## DIRECTION A
Starting with the entry line that contains "1405x840 pixels. Task: Click" and going through the last line of the entries below, rewrite those lines as a JSON list of strings, one string per line, with blank lines left out. Leave the pictures out of the answer.

## EXCERPTED PASSAGE

Back to Blog
EducationJanuary 21, 20269 min read

The Basics of Hotel Content Standardization

By Engineering Team

Hotel content standardization is the foundation of any reliable travel platform. Without it, you're building on quicksand.

Here's everything you need to know about standardizing hotel data, from basic principles to practical implementation.

What Is Hotel Content Standardization?

Standardization means transforming diverse, inconsistent hotel data into a uniform, predictable format.

Before standardization:

Supplier A: {"hotel_name": "HILTON PARIS OPERA", "stars": "4"}
Supplier B: {"name": "Hilton Paris Opera", "category": "UPSCALE"}
Supplier C: {"hotelName": "Hilton Opera Paris", "classification": {"stars": 4}}

After standardization:

{
  "name": "Hilton Paris Opera",
  "stars": 4,
  "category": "upscale"

## DATA SHOWN
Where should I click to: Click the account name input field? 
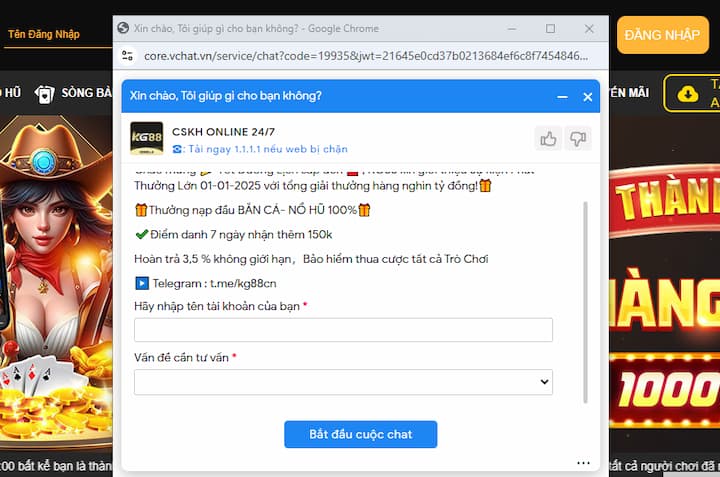(x=343, y=330)
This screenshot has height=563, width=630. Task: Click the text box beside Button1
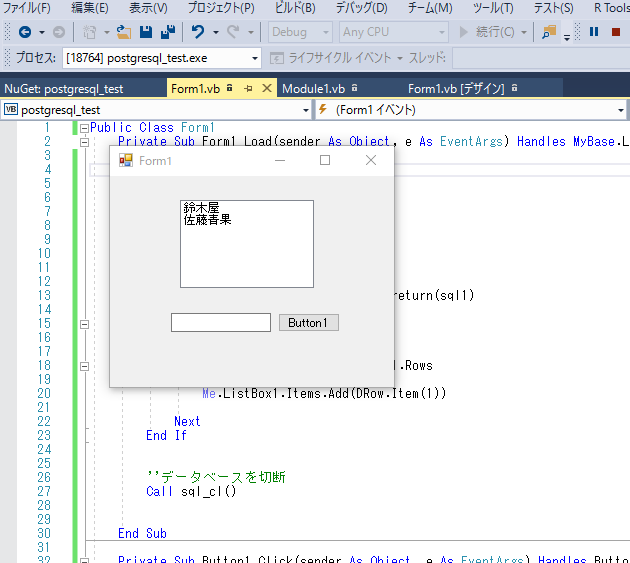coord(220,323)
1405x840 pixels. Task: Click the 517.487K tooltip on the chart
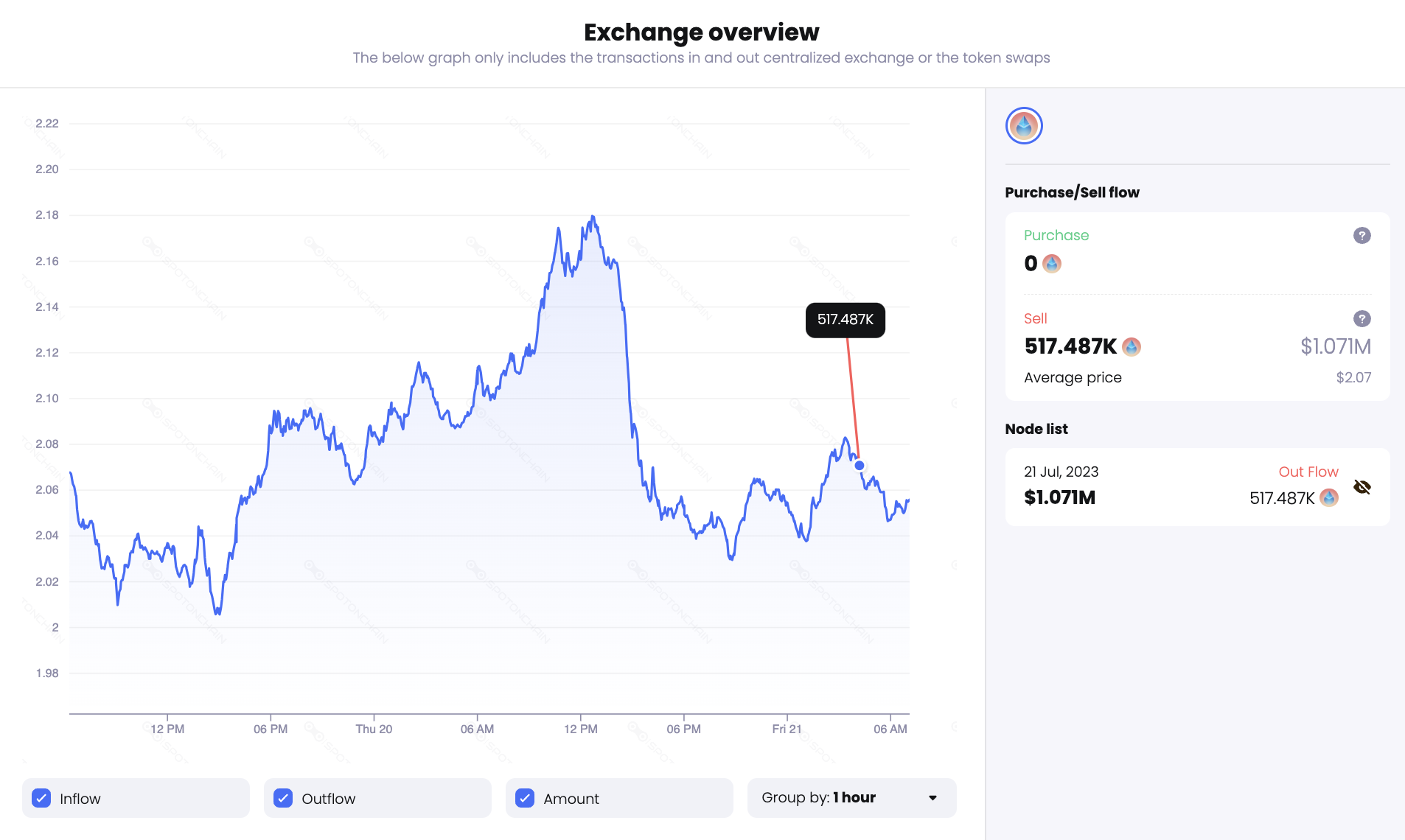(x=845, y=320)
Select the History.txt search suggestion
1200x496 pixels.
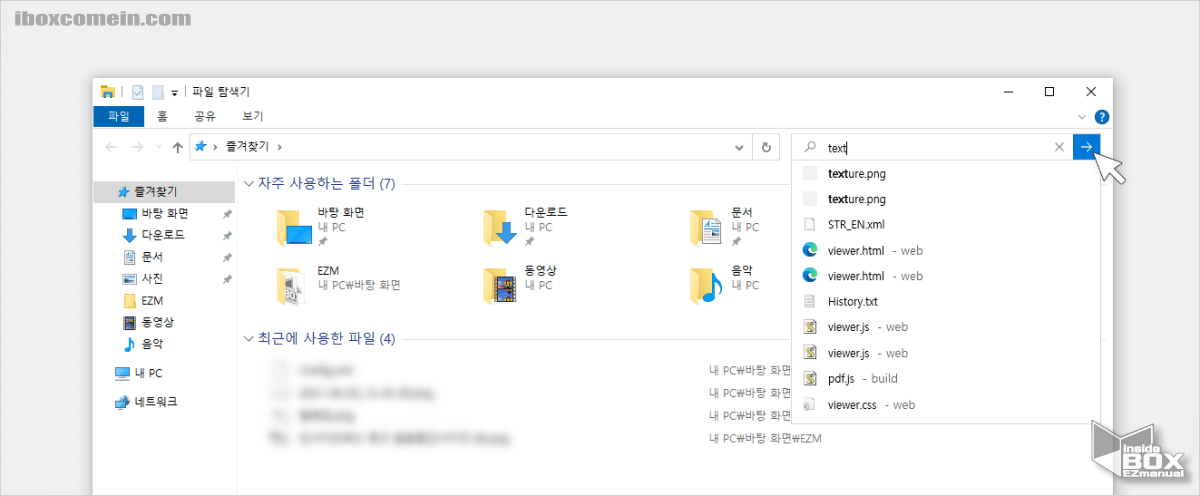(852, 301)
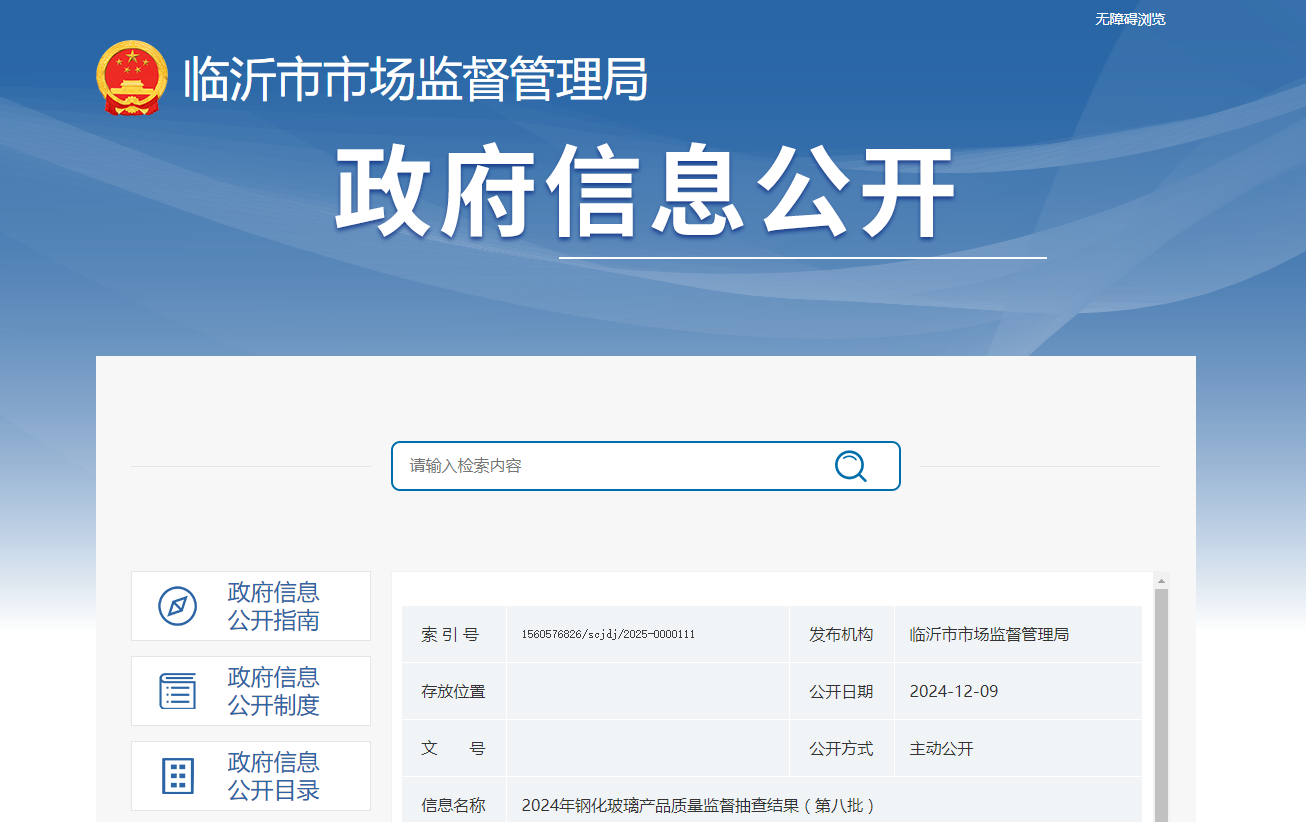1306x822 pixels.
Task: Open the 政府信息公开指南 text label
Action: tap(273, 606)
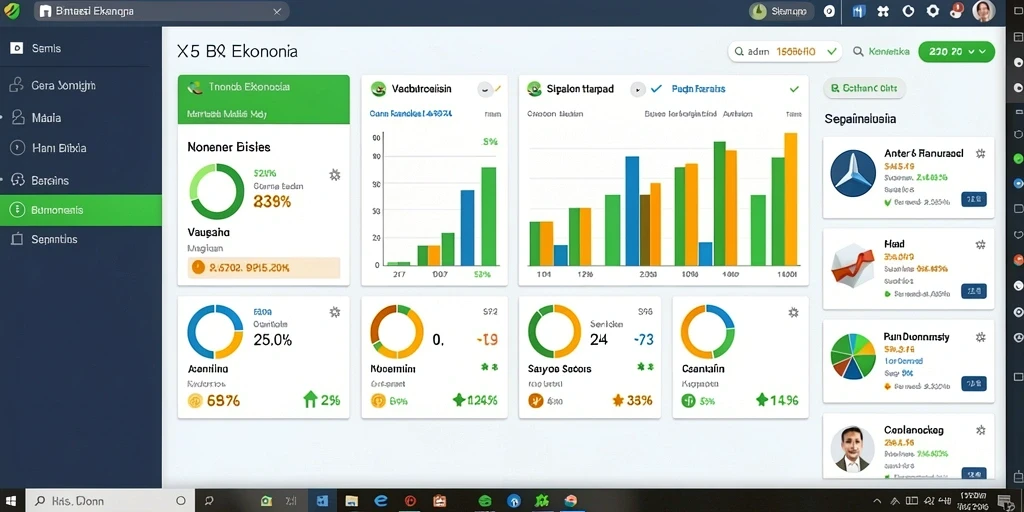Image resolution: width=1024 pixels, height=512 pixels.
Task: Click the blue arrow logo thumbnail
Action: (852, 173)
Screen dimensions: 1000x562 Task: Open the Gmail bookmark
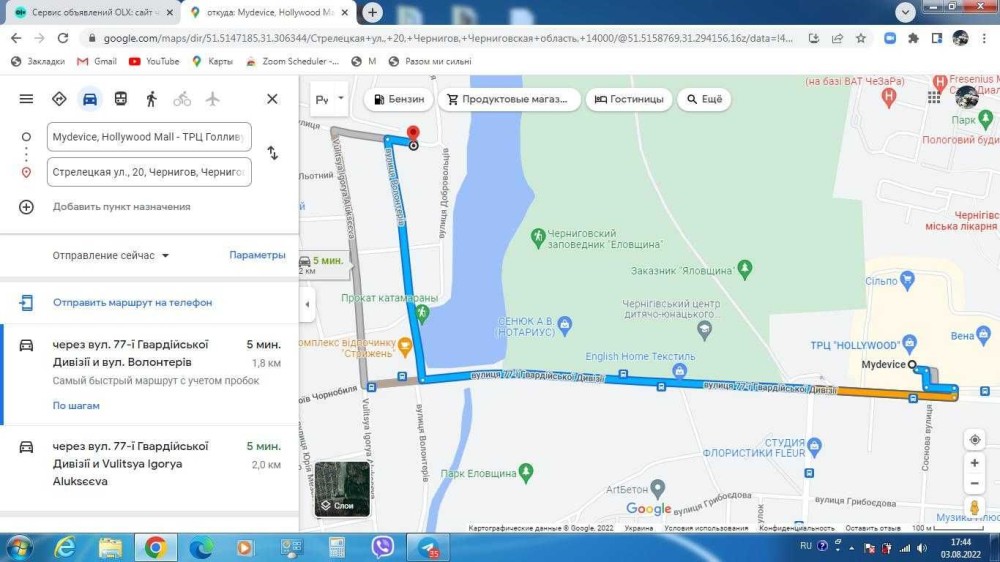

## DIRECTION B
Translate this sentence from the blog post above into Spanish: "Standardization means transforming diverse, inconsistent hotel data into a uniform, predictable format."

## FULL RESPONSE A
[
  "1405x840 pixels. Task: Click the 517.487K tooltip on the chart",
  "(x=845, y=320)",
  "Select the History.txt search suggestion",
  "1200x496 pixels.",
  "(852, 301)",
  "1306x822 pixels.",
  "Task: Open the 政府信息公开指南 text label",
  "Action: tap(273, 606)",
  "Image resolution: width=1024 pixels, height=512 pixels.",
  "Task: Click the blue arrow logo thumbnail",
  "Action: (852, 173)",
  "Screen dimensions: 1000x562 Task: Open the Gmail bookmark"
]

## FULL RESPONSE B
La estandarización significa transformar datos hoteleros diversos e inconsistentes en un formato uniforme y predecible.